John and Susan Kelly lived and served on the plantation belonging to Hugh Lee for seven years after their marriage. Their first son, Joseph, was a young child when they finally left, and by the following winter, another son was born, John Kelly, named for his father. Notes indicate that Susan Kelly was still a servant serving Hugh Lee in 1658. It is possible that soon, the project will unravel this mystery and explain why the couple stayed on the Lee plantation for more than the original two 1/2 years. Several children were born after the birth of John Kelly, Jr. until Susan died in 1669. John, Sr, continued to live in Virginia until his death, circa 1686. Young Joseph, the boy who left Lee’s Plantation with his parents, grew up quickly and assumed responsibility for his younger siblings after his father’s death.
What we do know; is that John Kelly and Susan Watson were both born in Ireland. The project is continuously researching how John arrived in America and when. We know that Susan was sixteen when she married John, and the Kelly surname survives today in the immediate coastal area of Virginia where this couple once lived.
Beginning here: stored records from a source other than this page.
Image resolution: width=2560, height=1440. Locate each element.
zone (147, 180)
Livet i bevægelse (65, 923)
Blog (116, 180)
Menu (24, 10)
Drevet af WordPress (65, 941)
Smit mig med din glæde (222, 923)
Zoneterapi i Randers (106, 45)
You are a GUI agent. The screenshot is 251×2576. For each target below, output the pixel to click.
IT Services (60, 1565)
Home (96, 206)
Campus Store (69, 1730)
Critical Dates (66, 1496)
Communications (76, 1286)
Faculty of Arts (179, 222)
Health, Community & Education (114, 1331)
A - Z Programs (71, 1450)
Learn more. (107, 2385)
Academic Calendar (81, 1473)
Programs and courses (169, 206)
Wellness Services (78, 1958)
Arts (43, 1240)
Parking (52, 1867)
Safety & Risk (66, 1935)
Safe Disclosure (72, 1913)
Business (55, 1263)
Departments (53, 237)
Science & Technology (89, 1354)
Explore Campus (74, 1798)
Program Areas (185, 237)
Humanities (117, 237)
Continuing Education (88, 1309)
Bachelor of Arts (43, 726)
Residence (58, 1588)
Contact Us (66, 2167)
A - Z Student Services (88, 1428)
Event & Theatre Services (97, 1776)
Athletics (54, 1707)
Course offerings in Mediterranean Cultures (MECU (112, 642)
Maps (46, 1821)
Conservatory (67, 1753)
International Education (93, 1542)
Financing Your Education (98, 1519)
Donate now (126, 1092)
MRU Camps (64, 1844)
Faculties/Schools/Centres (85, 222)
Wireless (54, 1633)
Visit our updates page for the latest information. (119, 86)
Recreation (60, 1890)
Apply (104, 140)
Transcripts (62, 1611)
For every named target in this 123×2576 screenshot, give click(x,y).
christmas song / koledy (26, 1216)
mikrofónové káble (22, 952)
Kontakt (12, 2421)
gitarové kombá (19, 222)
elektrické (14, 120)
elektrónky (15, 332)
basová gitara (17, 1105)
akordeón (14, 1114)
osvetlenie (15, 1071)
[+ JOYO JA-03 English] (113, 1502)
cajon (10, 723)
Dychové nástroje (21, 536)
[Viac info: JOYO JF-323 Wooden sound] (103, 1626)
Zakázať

As for Susan, we can find her arrival date in the court records as she and John Haies became the property of Hugh Lee on January 10th, 1650. Others who arrived with Susan in Virginia were Thomas Cockrill, Thomas Tillitt, and Susan Cale, all sold to Rice Maddox. Additional people were Thomas Atwell, Susan Scerry, Robert Elliott, Daniel Dollor, Martha Cottell, William Threader, and Devorax Goreing, all sold to Edward Grymes. Eliza Milner, William Cravener, William Wood, Thomas Green, and Richard Alford were all sold to Edward Grymes on the same date.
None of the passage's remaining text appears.